These data confirm the results of previous meta-analyses of randomised, controlled trials (RCTs) [16, 17], one of which specifically examined the effect of different veno-active drugs on oedema [16]. This analysis evaluated the results of 10 placebo-controlled RCTs including 1010 CVD patients with oedema who received treatment with MPFF (4 studies), hydroxyethylrutoside (1 study), Ruscus extracts (4 studies) or diosmin (1 study). Ankle circumference decreased by a mean of 11 mm in the placebo group, 20 mm in the diosmin group (not significant vs placebo), 58 mm in both the hydroxyethylrutoside group and the Ruscus extracts group (both p < 0.0001 vs placebo), and 80 mm in the MPFF group (p < 0.00001 vs placebo). The magnitude of the mean change in ankle circumference was significantly greater with MPFF compared with hydroxyethylrutoside, Ruscus extracts or diosmin (all p < 0.0001) [16].
3.2 C4 CVD
MPFF has also been shown to improve the skin changes associated with CVD, which characterise the C4 CEAP class. Skin changes were one of the parameters evaluated in a 2018 meta-analysis of ten double-blind, placebo-controlled studies with MPFF (n = 1692) conducted by Kakkos and Nicolaides [17]. The effect of MPFF on skin was assessed in two studies, and there was a marked and significant reduction in the proportion of patients with CVD-related skin changes in the MPFF group versus the placebo group (relative risk 0.18 [95 % CI 0.07 to 0.46]; p = 0.0003), as well as a significant decrease in the severity of leg redness (p = 0.01). This analysis also showed a significant improvement in QoL with MPFF versus placebo (p = 0.01), as well as significant relief of symptoms such as pain, heaviness and cramps [17].
3.3 C6 CVD
Venous ulcers present a significant challenge in the management of CVD. A meta-analysis of five RCTs found that adding MPFF 1000 mg/day to conventional treatment significantly increased the rate of ulcer healing and reduced the time to ulcer healing compared with control (placebo or conventional treatment alone) [18]. Overall, there was a 32% increase in the rate of ulcer healing at 6 months with MPFF compared with control (p = 0.03) and ulcers healed an average of 5 weeks faster in the group receiving MPFF compared with control (p = 0.0034).
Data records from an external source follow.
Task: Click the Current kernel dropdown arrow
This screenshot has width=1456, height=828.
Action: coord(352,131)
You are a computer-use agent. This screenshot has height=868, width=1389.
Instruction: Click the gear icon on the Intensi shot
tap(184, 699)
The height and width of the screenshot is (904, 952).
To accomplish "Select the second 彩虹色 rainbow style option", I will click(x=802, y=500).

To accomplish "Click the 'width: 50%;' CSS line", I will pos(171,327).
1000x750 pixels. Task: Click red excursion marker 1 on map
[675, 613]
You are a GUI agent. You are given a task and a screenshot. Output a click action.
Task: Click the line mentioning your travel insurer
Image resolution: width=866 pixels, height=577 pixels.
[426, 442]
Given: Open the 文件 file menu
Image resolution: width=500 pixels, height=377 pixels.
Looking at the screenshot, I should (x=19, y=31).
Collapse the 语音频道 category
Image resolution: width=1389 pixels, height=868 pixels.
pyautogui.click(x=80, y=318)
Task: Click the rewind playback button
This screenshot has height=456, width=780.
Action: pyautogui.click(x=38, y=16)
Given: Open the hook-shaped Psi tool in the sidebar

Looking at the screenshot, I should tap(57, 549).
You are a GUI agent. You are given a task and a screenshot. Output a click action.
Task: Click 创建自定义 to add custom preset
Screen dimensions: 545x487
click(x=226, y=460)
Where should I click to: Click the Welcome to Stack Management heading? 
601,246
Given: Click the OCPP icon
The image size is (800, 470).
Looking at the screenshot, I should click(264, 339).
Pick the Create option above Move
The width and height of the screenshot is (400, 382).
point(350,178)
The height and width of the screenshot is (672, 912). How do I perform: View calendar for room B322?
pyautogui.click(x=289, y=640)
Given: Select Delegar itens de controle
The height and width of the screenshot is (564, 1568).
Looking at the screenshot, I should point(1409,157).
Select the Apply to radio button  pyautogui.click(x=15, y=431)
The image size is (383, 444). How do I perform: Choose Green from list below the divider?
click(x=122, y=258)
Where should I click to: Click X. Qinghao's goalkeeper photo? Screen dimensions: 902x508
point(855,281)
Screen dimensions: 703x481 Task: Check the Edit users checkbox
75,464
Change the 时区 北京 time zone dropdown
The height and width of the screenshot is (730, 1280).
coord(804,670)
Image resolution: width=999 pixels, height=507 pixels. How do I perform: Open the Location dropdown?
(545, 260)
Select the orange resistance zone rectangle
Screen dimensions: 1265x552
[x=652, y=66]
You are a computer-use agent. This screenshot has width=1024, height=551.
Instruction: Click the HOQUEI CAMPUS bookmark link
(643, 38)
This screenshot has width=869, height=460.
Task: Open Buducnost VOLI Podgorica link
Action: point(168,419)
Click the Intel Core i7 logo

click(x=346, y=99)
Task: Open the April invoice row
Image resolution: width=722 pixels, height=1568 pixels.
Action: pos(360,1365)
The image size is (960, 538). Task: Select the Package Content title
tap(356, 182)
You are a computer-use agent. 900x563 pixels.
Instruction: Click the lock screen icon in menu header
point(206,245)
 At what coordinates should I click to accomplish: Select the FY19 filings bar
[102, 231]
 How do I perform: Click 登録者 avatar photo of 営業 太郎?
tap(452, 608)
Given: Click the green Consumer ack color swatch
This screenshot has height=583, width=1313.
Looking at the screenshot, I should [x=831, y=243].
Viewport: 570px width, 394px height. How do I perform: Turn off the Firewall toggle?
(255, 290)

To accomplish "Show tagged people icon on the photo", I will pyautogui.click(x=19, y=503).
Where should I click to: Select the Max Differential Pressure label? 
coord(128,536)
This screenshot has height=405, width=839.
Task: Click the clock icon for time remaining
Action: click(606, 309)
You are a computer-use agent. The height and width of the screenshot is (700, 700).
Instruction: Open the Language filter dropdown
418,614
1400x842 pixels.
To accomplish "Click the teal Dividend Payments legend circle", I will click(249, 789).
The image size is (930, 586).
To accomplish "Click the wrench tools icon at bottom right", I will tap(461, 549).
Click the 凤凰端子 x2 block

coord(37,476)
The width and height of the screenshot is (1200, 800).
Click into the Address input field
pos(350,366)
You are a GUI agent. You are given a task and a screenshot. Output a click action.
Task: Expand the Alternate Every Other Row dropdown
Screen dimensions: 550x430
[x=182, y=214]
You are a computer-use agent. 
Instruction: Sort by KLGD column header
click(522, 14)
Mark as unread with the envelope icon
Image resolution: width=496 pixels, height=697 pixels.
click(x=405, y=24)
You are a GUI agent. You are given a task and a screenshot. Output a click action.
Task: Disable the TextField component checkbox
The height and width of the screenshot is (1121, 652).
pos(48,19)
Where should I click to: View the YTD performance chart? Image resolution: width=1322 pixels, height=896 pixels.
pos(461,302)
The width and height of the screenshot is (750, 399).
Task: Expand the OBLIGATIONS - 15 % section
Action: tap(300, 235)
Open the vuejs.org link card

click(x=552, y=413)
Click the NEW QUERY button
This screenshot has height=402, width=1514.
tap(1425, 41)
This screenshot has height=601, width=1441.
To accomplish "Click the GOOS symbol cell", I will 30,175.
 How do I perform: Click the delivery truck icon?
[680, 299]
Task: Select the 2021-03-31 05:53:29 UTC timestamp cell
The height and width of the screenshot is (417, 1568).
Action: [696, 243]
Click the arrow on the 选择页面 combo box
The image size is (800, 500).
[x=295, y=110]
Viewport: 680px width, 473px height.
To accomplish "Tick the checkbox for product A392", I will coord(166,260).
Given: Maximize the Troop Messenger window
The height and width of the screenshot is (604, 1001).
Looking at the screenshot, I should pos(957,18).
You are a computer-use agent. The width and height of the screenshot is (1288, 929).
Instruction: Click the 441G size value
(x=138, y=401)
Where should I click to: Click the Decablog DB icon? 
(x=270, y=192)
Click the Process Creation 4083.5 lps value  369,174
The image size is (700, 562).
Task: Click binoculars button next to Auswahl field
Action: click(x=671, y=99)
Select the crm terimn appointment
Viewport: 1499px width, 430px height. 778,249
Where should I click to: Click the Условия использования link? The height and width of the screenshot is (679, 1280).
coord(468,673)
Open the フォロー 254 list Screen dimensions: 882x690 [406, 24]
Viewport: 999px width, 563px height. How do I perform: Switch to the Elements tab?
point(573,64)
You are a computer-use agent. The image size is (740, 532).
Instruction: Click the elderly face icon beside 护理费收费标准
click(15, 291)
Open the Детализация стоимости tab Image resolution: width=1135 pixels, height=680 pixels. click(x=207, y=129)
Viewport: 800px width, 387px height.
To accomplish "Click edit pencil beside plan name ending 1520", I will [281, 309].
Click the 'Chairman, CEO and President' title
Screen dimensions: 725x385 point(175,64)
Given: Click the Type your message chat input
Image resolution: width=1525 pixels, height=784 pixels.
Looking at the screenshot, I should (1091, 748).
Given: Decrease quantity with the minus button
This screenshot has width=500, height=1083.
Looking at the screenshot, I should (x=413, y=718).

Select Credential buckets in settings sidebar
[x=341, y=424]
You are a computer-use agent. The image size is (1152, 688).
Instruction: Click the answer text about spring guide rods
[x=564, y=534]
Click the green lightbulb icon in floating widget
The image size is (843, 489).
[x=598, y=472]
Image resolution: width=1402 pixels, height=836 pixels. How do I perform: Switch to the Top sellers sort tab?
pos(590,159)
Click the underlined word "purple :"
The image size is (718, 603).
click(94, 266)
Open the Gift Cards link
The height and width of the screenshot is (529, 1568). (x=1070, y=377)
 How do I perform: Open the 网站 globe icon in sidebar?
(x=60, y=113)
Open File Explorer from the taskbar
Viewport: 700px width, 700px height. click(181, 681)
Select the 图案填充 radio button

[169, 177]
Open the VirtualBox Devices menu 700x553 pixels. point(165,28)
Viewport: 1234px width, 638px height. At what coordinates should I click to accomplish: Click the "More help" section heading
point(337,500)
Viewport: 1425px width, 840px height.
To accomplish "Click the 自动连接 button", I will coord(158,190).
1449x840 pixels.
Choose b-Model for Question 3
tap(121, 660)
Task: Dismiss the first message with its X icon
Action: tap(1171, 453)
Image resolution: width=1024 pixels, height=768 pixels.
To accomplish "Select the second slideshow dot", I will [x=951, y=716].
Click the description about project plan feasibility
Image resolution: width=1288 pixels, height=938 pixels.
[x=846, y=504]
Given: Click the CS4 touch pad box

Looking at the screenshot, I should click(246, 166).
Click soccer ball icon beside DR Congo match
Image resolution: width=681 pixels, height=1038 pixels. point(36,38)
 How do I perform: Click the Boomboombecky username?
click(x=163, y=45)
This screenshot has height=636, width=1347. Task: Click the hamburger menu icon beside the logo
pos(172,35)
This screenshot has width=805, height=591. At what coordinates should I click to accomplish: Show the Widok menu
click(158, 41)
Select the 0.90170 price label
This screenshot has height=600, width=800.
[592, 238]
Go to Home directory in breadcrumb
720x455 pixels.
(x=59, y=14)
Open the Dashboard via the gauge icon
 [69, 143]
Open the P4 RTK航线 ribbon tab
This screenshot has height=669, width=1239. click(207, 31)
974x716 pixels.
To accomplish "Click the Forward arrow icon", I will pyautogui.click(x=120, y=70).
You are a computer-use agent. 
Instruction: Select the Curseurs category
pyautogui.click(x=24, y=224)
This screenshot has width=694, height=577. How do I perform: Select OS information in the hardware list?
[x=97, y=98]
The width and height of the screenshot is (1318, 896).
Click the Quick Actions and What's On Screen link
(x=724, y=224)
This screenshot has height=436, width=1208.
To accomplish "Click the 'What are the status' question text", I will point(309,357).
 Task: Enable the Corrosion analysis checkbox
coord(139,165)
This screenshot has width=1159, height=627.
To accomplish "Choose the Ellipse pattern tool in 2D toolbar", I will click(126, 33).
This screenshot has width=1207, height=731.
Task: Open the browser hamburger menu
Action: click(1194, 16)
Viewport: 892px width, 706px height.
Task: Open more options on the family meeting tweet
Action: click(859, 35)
The weight of evidence in favour of MPFF as adjunctive treatment (along with compression and local care) for patients with venous ulcer is recognised in international guidelines. The evidence grading for MPFF in the healing of leg ulcers is grade A in the 2018 guidelines from the European Venous Forum, International Union of Angiology, Cardiovascular Disease Educational and Research Trust (UK) and the Union Internationale de Phlébologie [19], and level A, class IIa in the 2022 guidelines from the European Society for Vascular Surgery [20]. In the latter guidelines, MPFF is the only veno-active drug that is stated to improve QoL [20].
4 Conclusion
There is growing evidence that MPFF has a positive impact on the underlying pathophysiological processes in CVD, particularly in the microcirculation. Among the veno-active drugs, the role of MPFF for controlling the signs and symptoms in all stages of CVD from C0s to C6 is supported by various forms of evidence. The results of clinical trials and meta-analyses show that MPFF is a highly effective treatment for ameliorating oedema, preventing skin changes, and healing venous leg ulcers, when used alone or in combination with conventional therapy, compression and/or surgical intervention for CVD. As a result, MPFF is highly recommended in international guidelines of CVD management.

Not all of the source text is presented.